As narrativas de vida dessas mulheres retratam o cotidiano conjugal, possibilitando desvelar elementos atrelados à permanência feminina em um relacionamento abusivo, expressos a partir das categorias a seguir.

Não se reconhecem em vivência de violência no início da relação

As narrativas sinalizam para a dificuldade feminina em, no início da relação conjugal, reconhecer a vivência do abuso. Isso se explica devido ao caráter tênue que diferencia amor de violência. Assim, condutas de controle e opressão, ainda que alertadas por familiares, são interpretadas como manifestações de zelo e prova de amor, ocultando a percepção do início da relação hostil, conforme ilustram as falas:

“Logo no começo, ele tinha muito ciúme, me queria só para ele, me proibia de conversar com familiares. Eu pensava que fosse amor. Eu estava deslumbrada para casar. [...] minha mãe dizia que ele não prestava, mas demorei de perceber isso!” (M4, 32 anos)

“No início, ele reclamava da maquiagem, da roupa curta. Achava que era proteção e que eu tinha que respeitar ele. [...] fui percebendo que eu tentava mascarar para mim mesma a violência porque eu sonhava com uma casa e uma família.” (M7, 43 anos)

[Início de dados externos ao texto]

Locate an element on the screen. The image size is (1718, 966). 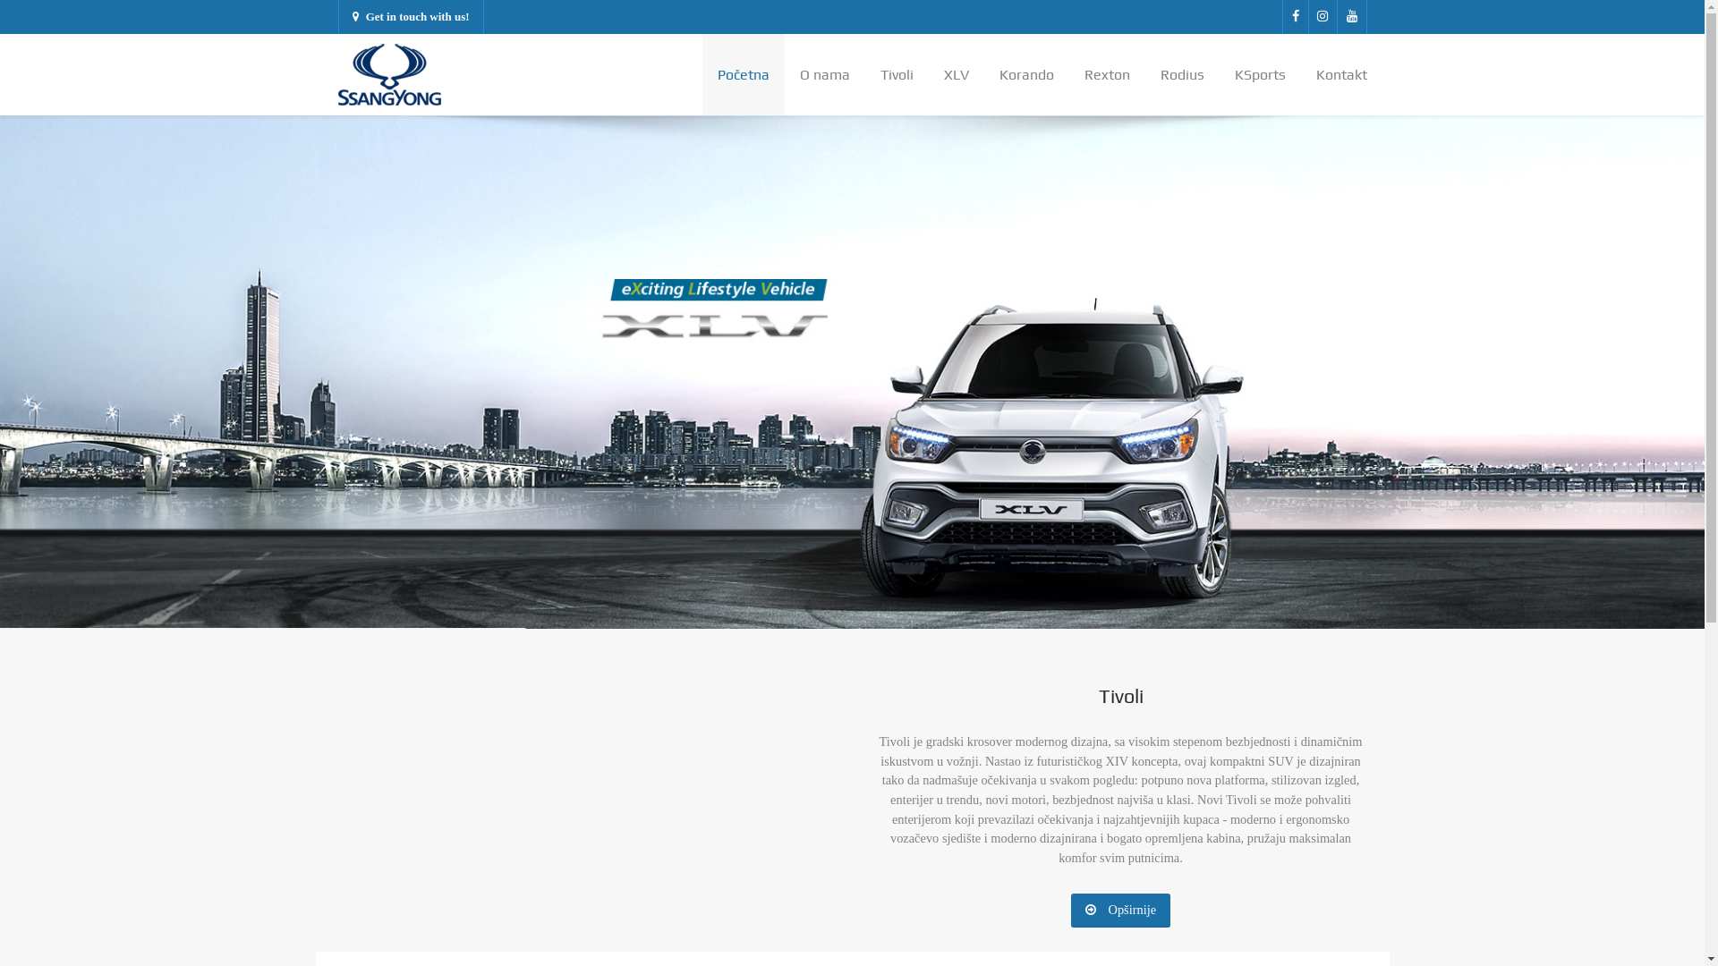
'Rexton' is located at coordinates (1068, 73).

Acreditam poder controlar os episódios de violência

As histórias revelam também que, ao se perceberem em um cotidiano de violência, as mulheres permanecem na relação acreditando serem capazes de controlar a situação, para a manutenção do casamento/família. Essa fase revela-se a priori uma agressão mais obscura, com condutas veladas, como ofensas, controle e proibições, sendo que a posteriori as manifestações vão ficando cada vez mais claras e afloram desde as agressões físicas até as ameaças de morte, o que favorece o reconhecimento da vivência do fenômeno. Importante assinalar que, com o passar do tempo e com o prolongamento do relacionamento, algumas mulheres tendem a apresentar resistência para abrir mão do casamento.

“Primeiro foi verbalmente, mas, quando me dei conta, estava apanhando e sendo ameaçada de morte. Sabia que vivia violência, mas não queria abdicar do casamento. Fazia de tudo para evitar brigas: pagava as contas; fazia a comida; tentava conversar. Achava que assim poderia haver uma mudança!” (M3, 71 anos)

“[...] ele passou a me proibir de estudar. [...] as agressões físicas também viraram rotina, mesmo quando grávida. Eu lutei para não destruir nossa família. [...] fazia tudo para agradá-lo e para ele não se aborrecer. Pensava que assim eu ia conseguir mudá-lo e que dependia de mim evitar as agressões. Não queria perder minha família.” (M28, 37 anos)

Apresentam comprometimento psicoemocional

As histórias de vida sinalizam para o comprometimento psicoemocional das mulheres, como rebaixamento da autoestima e sintomas de comportamento depressivo. Essas alterações na saúde psíquica favorecem o desencadeamento de sentimentos ambíguos nutridos pelo cônjuge, bem como a aceitação de um cotidiano conjugal violento, vulnerabilizando-as ainda mais para a continuidade na conjugalidade abusiva.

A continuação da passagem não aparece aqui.